Earlier this year, for the first time ever, astronomers spotted an object that had entered our Solar System from interstellar space – a strange cigar-shaped thing up to 400 meters long.

Researchers first thought it was a comet - then an asteroid - but now some scientists suggest it could be something far more interesting.

Dr Jason Wright from Pennsylvania State University says that it might be a broken alien spacecraft – tumbling through our Solar System helplessly without its engines.

Dr Wright writes, "Such derelict craft would, if they are not travelling so fast that they escape the Galaxy, eventually ‘thermalize’ with the stars and end up drifting around like any other interstellar comet or asteroid.

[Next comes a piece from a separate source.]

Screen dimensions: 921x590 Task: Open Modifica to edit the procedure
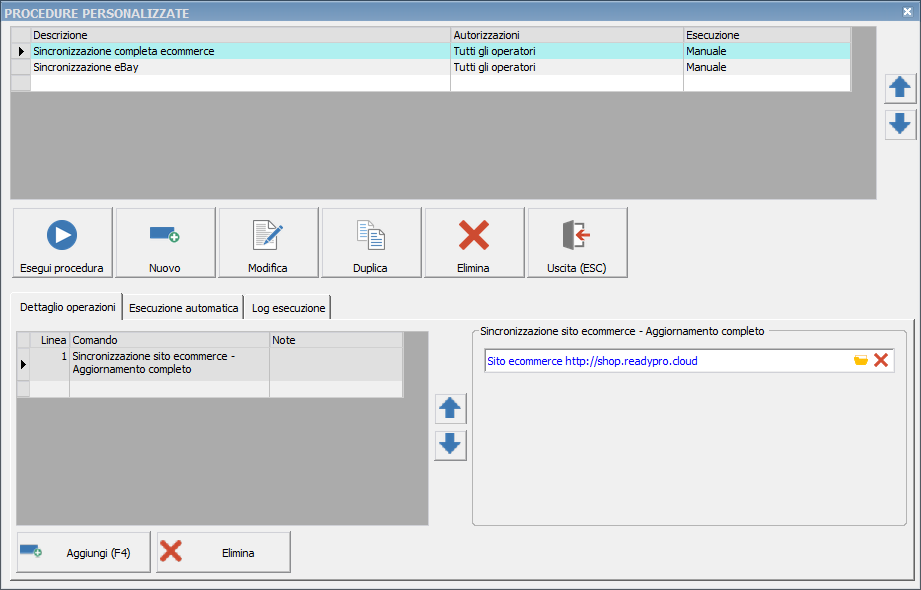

Artist’s concept of interstellar asteroid 1I/2017 U1 (‘Oumuamua). Source: NASA
Artist’s concept of interstellar asteroid 1I/2017 U1 (‘Oumuamua). Source: NASA

"In fact, since they (presumably) no longer have attitude control, one would expect that they would eventually begin to tumble, and if they are very rigid that tumbling might distinguish them from ordinary interstellar asteroids… and in fact, just because their propulsion is broken doesn’t mean that their radio transmitters would be broken."

Upon its discovery, the interstellar object was nicknamed ʻOumuamua - the Hawaiian word for "messenger" or "scout". But so far there have been no reports of communications from the space rock.

Dr Wright suggests the object may be a "Von Neumann probe" – a self-replicating probe which scientists theorise might be a way that aliens explore other solar systems.

He added, "Such a discovery would imply that there are lots of these things in the solar system at any given moment (even if they are deliberately targeting the sun, they are hard to spot and we’ll miss most of them), and so lots of opportunities to study them."